━━━ Material provided

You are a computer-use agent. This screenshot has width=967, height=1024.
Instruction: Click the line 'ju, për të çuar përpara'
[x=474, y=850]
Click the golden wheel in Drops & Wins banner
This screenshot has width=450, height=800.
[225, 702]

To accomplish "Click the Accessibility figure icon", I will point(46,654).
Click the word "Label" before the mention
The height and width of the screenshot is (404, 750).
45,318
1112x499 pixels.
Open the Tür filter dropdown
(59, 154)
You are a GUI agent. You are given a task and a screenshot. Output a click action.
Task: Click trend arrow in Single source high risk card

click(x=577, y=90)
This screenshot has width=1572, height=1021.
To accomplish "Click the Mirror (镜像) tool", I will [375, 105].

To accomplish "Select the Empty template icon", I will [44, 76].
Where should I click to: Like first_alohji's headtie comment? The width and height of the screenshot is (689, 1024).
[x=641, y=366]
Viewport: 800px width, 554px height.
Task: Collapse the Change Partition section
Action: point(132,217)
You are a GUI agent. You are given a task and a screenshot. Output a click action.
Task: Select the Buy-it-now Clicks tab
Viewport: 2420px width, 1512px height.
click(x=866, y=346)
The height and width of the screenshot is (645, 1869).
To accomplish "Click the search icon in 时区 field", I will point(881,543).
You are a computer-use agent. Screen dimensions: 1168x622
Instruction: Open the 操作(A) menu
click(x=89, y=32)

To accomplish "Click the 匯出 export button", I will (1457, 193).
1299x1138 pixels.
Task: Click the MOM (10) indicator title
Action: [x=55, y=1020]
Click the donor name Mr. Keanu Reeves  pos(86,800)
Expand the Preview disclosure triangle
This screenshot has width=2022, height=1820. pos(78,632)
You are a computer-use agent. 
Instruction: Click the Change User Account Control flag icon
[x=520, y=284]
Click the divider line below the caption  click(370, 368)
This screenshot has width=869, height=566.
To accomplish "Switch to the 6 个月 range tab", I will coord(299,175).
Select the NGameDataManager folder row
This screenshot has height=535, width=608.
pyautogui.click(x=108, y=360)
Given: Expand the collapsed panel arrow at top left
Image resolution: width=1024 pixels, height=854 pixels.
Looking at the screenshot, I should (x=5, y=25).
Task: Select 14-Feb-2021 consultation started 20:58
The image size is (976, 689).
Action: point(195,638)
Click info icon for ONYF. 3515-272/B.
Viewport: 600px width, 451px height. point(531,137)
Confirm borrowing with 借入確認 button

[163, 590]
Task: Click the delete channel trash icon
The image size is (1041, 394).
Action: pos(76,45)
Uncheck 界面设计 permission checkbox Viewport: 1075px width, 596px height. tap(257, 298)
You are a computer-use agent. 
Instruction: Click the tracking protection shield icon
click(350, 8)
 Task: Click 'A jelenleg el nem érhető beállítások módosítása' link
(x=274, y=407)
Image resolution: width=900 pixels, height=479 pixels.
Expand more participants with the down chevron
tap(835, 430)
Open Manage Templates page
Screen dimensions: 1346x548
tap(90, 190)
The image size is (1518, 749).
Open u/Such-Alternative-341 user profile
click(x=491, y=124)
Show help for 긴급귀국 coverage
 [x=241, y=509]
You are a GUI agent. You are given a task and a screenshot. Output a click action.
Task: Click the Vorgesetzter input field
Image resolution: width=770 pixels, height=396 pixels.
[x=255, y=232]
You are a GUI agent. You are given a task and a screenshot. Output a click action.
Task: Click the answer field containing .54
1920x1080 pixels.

━━━━━━

Return every line in the data listing above unchanged, keeping its original order.

Worked solution:
You are a computer-use agent. This screenshot has width=967, height=1024.
Instruction: Click the line 'ju, për të çuar përpara'
[x=474, y=850]
Click the golden wheel in Drops & Wins banner
This screenshot has width=450, height=800.
[225, 702]

To accomplish "Click the Accessibility figure icon", I will point(46,654).
Click the word "Label" before the mention
The height and width of the screenshot is (404, 750).
45,318
1112x499 pixels.
Open the Tür filter dropdown
(59, 154)
You are a GUI agent. You are given a task and a screenshot. Output a click action.
Task: Click trend arrow in Single source high risk card

click(x=577, y=90)
This screenshot has width=1572, height=1021.
To accomplish "Click the Mirror (镜像) tool", I will [375, 105].

To accomplish "Select the Empty template icon", I will [44, 76].
Where should I click to: Like first_alohji's headtie comment? The width and height of the screenshot is (689, 1024).
[x=641, y=366]
Viewport: 800px width, 554px height.
Task: Collapse the Change Partition section
Action: point(132,217)
You are a GUI agent. You are given a task and a screenshot. Output a click action.
Task: Select the Buy-it-now Clicks tab
Viewport: 2420px width, 1512px height.
click(x=866, y=346)
The height and width of the screenshot is (645, 1869).
To accomplish "Click the search icon in 时区 field", I will point(881,543).
You are a computer-use agent. Screen dimensions: 1168x622
Instruction: Open the 操作(A) menu
click(x=89, y=32)

To accomplish "Click the 匯出 export button", I will (1457, 193).
1299x1138 pixels.
Task: Click the MOM (10) indicator title
Action: [x=55, y=1020]
Click the donor name Mr. Keanu Reeves  pos(86,800)
Expand the Preview disclosure triangle
This screenshot has width=2022, height=1820. pos(78,632)
You are a computer-use agent. 
Instruction: Click the Change User Account Control flag icon
[x=520, y=284]
Click the divider line below the caption  click(370, 368)
This screenshot has width=869, height=566.
To accomplish "Switch to the 6 个月 range tab", I will coord(299,175).
Select the NGameDataManager folder row
This screenshot has height=535, width=608.
pyautogui.click(x=108, y=360)
Given: Expand the collapsed panel arrow at top left
Image resolution: width=1024 pixels, height=854 pixels.
Looking at the screenshot, I should (x=5, y=25).
Task: Select 14-Feb-2021 consultation started 20:58
The image size is (976, 689).
Action: point(195,638)
Click info icon for ONYF. 3515-272/B.
Viewport: 600px width, 451px height. point(531,137)
Confirm borrowing with 借入確認 button

[163, 590]
Task: Click the delete channel trash icon
The image size is (1041, 394).
Action: pos(76,45)
Uncheck 界面设计 permission checkbox Viewport: 1075px width, 596px height. tap(257, 298)
You are a computer-use agent. 
Instruction: Click the tracking protection shield icon
click(350, 8)
 Task: Click 'A jelenleg el nem érhető beállítások módosítása' link
(x=274, y=407)
Image resolution: width=900 pixels, height=479 pixels.
Expand more participants with the down chevron
tap(835, 430)
Open Manage Templates page
Screen dimensions: 1346x548
tap(90, 190)
The image size is (1518, 749).
Open u/Such-Alternative-341 user profile
click(x=491, y=124)
Show help for 긴급귀국 coverage
 [x=241, y=509]
You are a GUI agent. You are given a task and a screenshot. Output a click action.
Task: Click the Vorgesetzter input field
Image resolution: width=770 pixels, height=396 pixels.
[x=255, y=232]
You are a GUI agent. You are given a task and a screenshot. Output a click action.
Task: Click the answer field containing .54
1920x1080 pixels.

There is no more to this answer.